Your assignment> Reproduce the records word for word, with nothing left out.

---------- Data to examine ----------

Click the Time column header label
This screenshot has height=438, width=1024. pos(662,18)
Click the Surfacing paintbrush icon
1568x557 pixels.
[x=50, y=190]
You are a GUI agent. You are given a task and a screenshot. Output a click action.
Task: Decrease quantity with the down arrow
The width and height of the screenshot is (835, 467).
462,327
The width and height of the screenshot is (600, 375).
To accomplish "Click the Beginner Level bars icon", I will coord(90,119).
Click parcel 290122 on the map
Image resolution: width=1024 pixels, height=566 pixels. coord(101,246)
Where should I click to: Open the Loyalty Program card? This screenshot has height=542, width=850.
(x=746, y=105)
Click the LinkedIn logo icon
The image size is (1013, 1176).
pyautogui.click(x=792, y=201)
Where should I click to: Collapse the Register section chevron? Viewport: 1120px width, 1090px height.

----------

Exercise answer>
Click the Time column header label
This screenshot has height=438, width=1024. pos(662,18)
Click the Surfacing paintbrush icon
1568x557 pixels.
[x=50, y=190]
You are a GUI agent. You are given a task and a screenshot. Output a click action.
Task: Decrease quantity with the down arrow
The width and height of the screenshot is (835, 467).
462,327
The width and height of the screenshot is (600, 375).
To accomplish "Click the Beginner Level bars icon", I will coord(90,119).
Click parcel 290122 on the map
Image resolution: width=1024 pixels, height=566 pixels. coord(101,246)
Where should I click to: Open the Loyalty Program card? This screenshot has height=542, width=850.
(x=746, y=105)
Click the LinkedIn logo icon
The image size is (1013, 1176).
pyautogui.click(x=792, y=201)
Where should I click to: Collapse the Register section chevron? Viewport: 1120px width, 1090px height.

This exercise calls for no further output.